‘Jihad Jane’ review: lies, deceit and murder in a tale of terrorist seduction

How a classic holiday hookup led Colleen LaRose to a life behind bars

Director Ciarán Cassidy’s fascinating documentary Jihad Jane investigates how a vulnerable American woman ended up sentenced to 10 years in prison for conspiracy to commit murder.

Following a row with her boyfriend Kurt on holiday in Amsterdam, Colleen LaRose hooked up with a Muslim man staying in the same hotel. Her interest in Islam was piqued by this brief encounter, and once home in Pennsburg, Pennsylvania, LaRose signed up to a Muslim dating site. From there, she began spending hours each week delving into videos depicting Western attacks on Muslims and started posting comments on YouTube as ‘JihadJane’ in June 2008.

By the time of her arrest in October 2009, LaRose, along with five other conspirators, was planning to murder Swedish artist Lars Vilks after a fatwa had been placed on him for drawing the Islamic prophet Muhammad with a dog’s head. Cassidy’s film shows a clip of an Al Qaida video offering $150,000 for Vilks’ life. Among LaRose’s accomplices was Pakistani immigrant Mohammad Hassan Khalid, who at 15 became the youngest person ever to be prosecuted for terrorism offences in the US, and Jamie Paulin Ramirez – so-called Jihad Jamie – another American woman from a troubled background.

Over a tight 94 minutes, we hear from key players in the conspiracy, with LaRose herself first heard by phone from Tallahassee prison in Florida – and later seen upon her release in November 2018. Relatives of the conspirators, attorneys and FBI agents involved in the case fill in details – and we hear horrific accounts of LaRose’s upbringing, including that she was repeatedly raped by her father as a young child. It is no surprise that every subsequent romantic relationship LaRose enters into seems destined for disaster. There is also a heartbreaking scene in which LaRose phones her son Christian, only for him to be uninterested with her attempts to rekindle a maternal connection.

• • • •

* _THE PROBLEM_: According to the review above, why is it "no surprise" that LaRose's later romantic relationships seem destined for disaster? Answer in one to three sentences.

* _COLLECTED DATA_:
• • • •

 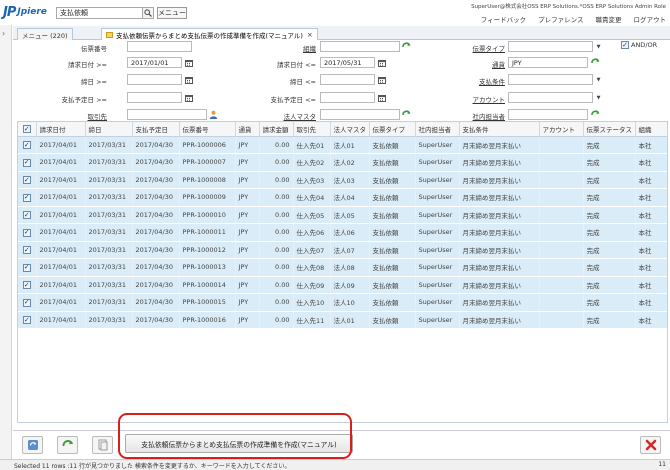 What do you see at coordinates (466, 99) in the screenshot?
I see `account-label: アカウント` at bounding box center [466, 99].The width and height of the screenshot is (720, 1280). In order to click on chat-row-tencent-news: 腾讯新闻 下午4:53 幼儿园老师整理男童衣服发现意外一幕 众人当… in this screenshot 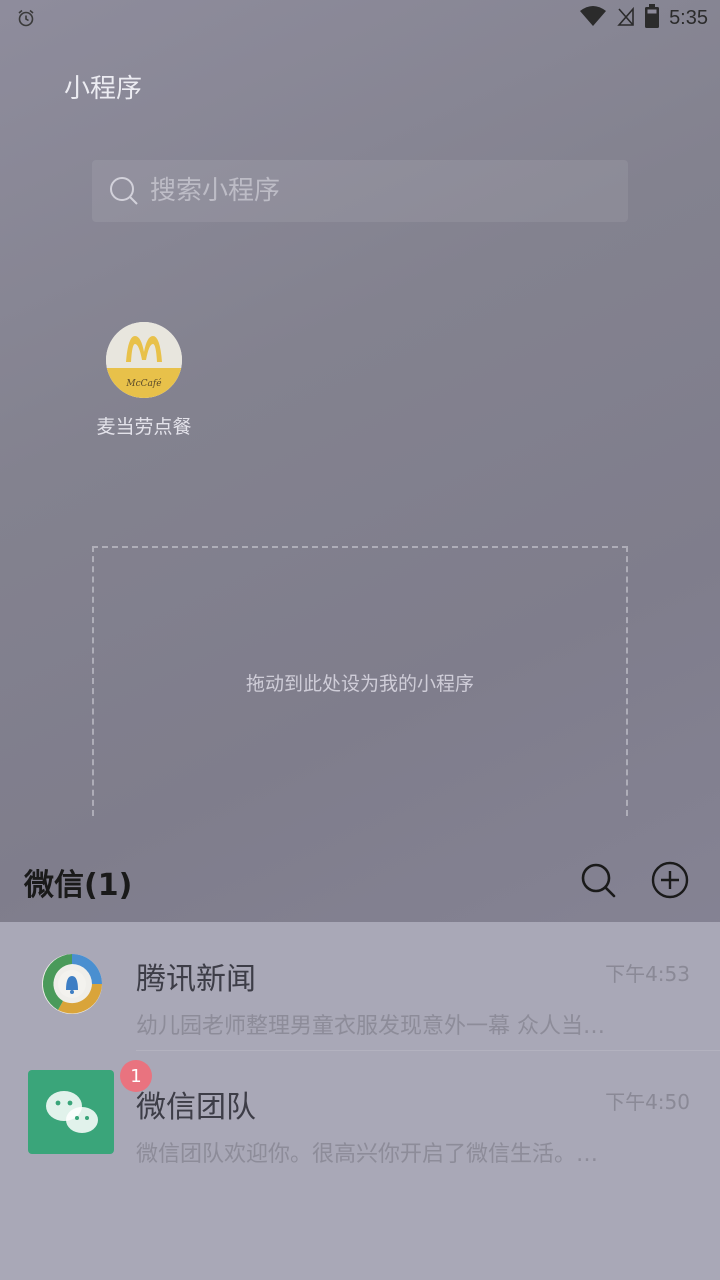, I will do `click(360, 998)`.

• • • •

* _OUTPUT BELOW_: The review connects this to her upbringing, which relatives, attorneys and FBI agents describe in the documentary. As a young child, LaRose was repeatedly raped by her father.